Three Questions: Reflective Teaching Fellowship

A Unique Approach to Faculty Development 

The design of the Faculty Guild® Reflective Teaching Fellowship™ is unique. To be honest, it doesn’t look like other faculty development that many of us in higher education are used to. For starters, it’s not a course or a set of modules. Rather, it’s an experience centered on reflection and community — enabling faculty to think more deeply about their teaching and grow in ways that are authentic. 

As a former faculty member as well as an administrator who was always looking for meaningful opportunities to help faculty, I have been a part of a lot of educational development initiatives. When I first learned about the key design principles that inform Faculty Guild’s approach to online faculty learning communities, I was intrigued. We know that for true learning to occur and change in practice to take hold, faculty need to have the space where they can try evidence-based approaches, reflect on how those approaches worked and collaborate with peers in a community.

Over the last 12 months, we have spoken with hundreds of institutions about how they are supporting the professional growth of faculty. Without fail, there are three questions that faculty, teaching and learning center directors and institutional administrators always ask — so let’s answer them. 

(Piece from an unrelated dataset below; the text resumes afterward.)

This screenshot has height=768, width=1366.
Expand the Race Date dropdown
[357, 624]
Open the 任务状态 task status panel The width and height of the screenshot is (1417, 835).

Question 1: Who are the Faculty Guild facilitators?

Our facilitators are passionate, experienced faculty from across the country who are trained in the research that serves as the framework for our Reflective Teaching Fellowship.They have experience not only within their content area but also in evidence-based instructional practice, active learning strategies and student engagement initiatives. Facilitators undergo a rigorous selection and training process and become part of their own community of practice within Faculty Guild where they, too, reflect and focus on practice improvement. Many of our facilitators were involved in the original research that underpins our work — an experience that was so impactful that they want to continue the momentum of the Teaching Success Movement with faculty across the country. 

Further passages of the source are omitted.